Lewis Carroll
 

Renowned Victorian author Lewis Carroll was born Charles Lutwidge Dodgson on January 27, 1832, in Daresbury, Cheshire, England. The son of a clergyman, Carroll was the third child born to a family of eleven children. From a very early age he entertained himself and his family by performing magic tricks and marionette shows, and by writing poetry for his homemade newspapers. In 1846 he entered Rugby School, and in 1854 he graduated from Christ Church College, Oxford. He was successful in his study of mathematics and writing, and remained at the college after graduation to teach. His mathematical writings include An Elementary Treatise on Determinants (1867), Euclid and His Modern Rivals (1879), and Curiosa Mathematica (1888). While teaching, Carroll was ordained as a deacon; however, he never preached. He also began to pursue photography, often choosing children as the subject of his portraits. One of his favorite models was a young girl named Alice Liddell, the daughter of the Dean at Christ's Church, who later became the basis for Carroll's fictional character, Alice. He abandoned both photography and public speaking between 1880 and 1881, and focused on his writing.
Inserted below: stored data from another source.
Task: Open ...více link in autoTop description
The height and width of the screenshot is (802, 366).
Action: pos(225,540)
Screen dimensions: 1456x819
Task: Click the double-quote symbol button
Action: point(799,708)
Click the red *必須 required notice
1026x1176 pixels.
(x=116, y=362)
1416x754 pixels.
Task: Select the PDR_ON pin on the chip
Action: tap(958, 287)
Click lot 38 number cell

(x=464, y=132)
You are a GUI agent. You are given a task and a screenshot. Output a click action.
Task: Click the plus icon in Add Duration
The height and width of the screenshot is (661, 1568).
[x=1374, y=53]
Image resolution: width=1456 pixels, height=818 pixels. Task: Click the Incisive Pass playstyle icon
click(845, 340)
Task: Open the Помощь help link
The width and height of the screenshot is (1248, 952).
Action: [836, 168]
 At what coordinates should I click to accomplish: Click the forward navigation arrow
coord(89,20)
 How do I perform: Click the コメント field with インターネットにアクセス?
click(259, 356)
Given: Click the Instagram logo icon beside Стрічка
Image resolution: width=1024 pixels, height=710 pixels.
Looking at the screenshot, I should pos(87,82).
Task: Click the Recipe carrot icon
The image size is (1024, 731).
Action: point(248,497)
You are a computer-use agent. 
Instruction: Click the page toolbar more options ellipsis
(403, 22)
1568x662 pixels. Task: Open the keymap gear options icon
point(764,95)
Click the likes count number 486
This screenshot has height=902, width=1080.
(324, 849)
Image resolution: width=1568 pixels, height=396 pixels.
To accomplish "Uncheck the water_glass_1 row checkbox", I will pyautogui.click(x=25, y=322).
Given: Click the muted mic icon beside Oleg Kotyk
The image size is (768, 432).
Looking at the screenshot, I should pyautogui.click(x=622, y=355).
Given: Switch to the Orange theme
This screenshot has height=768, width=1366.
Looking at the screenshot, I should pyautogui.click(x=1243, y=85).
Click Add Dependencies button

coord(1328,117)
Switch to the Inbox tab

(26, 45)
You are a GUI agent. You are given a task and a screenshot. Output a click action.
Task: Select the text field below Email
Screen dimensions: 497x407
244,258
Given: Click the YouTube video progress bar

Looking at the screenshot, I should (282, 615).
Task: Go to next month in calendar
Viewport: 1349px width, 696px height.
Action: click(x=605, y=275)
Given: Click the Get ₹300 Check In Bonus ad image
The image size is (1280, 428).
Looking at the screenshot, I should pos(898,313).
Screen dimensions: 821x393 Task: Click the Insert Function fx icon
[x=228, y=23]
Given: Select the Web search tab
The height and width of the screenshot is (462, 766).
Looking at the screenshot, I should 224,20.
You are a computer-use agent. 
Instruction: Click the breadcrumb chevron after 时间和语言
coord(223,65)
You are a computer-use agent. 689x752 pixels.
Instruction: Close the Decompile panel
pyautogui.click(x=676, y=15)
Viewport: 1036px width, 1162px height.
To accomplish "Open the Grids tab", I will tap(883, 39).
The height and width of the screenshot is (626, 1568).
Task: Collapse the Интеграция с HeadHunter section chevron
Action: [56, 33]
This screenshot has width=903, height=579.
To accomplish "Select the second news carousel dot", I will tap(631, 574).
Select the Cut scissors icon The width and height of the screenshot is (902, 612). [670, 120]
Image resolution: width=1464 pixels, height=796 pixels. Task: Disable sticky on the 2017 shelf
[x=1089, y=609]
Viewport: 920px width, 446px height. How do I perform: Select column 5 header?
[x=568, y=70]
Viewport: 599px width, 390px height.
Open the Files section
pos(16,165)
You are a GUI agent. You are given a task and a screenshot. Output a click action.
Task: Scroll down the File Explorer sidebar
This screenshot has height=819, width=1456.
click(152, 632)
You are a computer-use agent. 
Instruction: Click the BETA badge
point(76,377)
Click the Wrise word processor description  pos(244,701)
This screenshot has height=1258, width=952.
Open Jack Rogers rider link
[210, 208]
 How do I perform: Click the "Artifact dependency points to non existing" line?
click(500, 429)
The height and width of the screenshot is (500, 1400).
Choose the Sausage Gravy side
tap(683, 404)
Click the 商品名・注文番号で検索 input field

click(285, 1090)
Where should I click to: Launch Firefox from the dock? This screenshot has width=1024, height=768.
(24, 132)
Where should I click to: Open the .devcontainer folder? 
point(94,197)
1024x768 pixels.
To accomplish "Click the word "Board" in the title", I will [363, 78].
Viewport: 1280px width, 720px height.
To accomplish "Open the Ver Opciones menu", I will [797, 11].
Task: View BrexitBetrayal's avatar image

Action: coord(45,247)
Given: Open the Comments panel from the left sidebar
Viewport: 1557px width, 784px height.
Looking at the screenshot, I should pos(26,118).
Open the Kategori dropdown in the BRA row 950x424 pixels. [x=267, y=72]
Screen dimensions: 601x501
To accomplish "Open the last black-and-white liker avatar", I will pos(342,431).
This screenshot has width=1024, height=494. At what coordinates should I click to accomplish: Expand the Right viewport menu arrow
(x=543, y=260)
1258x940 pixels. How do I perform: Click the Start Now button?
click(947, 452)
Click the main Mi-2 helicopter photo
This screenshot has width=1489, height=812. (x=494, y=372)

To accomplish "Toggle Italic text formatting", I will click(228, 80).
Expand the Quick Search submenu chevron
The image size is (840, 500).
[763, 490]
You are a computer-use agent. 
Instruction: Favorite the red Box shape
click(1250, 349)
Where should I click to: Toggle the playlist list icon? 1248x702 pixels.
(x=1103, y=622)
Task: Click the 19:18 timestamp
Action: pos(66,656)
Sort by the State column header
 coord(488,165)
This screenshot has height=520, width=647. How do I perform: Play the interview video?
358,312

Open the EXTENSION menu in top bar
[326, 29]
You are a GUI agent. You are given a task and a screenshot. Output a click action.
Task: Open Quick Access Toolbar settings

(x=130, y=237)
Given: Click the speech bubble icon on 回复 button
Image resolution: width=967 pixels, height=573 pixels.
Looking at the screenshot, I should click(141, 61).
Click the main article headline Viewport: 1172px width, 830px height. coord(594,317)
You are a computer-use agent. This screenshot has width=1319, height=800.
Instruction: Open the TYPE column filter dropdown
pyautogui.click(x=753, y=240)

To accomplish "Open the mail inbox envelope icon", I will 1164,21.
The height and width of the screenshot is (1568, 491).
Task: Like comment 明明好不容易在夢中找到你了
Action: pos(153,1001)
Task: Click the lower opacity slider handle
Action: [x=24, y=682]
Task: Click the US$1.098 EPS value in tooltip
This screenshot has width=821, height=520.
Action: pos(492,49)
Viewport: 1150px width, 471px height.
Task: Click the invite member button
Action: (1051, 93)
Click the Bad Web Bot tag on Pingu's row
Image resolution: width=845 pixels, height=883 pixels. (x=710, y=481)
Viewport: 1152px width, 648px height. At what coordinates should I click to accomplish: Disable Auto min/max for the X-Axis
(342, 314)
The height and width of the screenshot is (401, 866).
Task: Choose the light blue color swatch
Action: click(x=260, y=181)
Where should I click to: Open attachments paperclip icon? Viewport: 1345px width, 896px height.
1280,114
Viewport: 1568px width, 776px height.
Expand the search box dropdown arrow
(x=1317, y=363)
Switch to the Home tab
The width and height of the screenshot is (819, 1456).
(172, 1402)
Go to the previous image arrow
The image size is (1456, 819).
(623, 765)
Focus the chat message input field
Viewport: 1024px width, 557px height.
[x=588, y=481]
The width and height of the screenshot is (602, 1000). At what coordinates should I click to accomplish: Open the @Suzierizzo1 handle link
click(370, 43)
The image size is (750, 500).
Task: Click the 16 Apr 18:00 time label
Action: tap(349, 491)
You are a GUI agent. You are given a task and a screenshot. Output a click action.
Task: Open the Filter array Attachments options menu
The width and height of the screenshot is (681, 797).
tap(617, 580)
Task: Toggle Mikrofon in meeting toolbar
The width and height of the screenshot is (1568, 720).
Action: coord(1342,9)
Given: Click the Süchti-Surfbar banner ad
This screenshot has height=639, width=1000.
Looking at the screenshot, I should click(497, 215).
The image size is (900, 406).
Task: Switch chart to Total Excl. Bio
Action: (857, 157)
Many of Lewis Carroll's philosophies were based on games. His interest in logic came purely from the playful nature of its principle rather than its uses as a tool. He primarily wrote comic fantasies and humorous verse that was often very childlike. Carroll published his novel Alice's Adventures in Wonderland in 1865, followed by Through the Looking Glass in 1872. Alice's story began as a piece of extemporaneous whimsy meant to entertain three little girls on a boating trip in 1862. Both of these works were considered children's novels that were satirical in nature and in exemplification of Carroll's wit. Also famous is Carroll's poem "Jabberwocky," in which he created nonsensical words from word combinations. Lewis Carroll died in Guildford, Surrey, on January 14, 1898.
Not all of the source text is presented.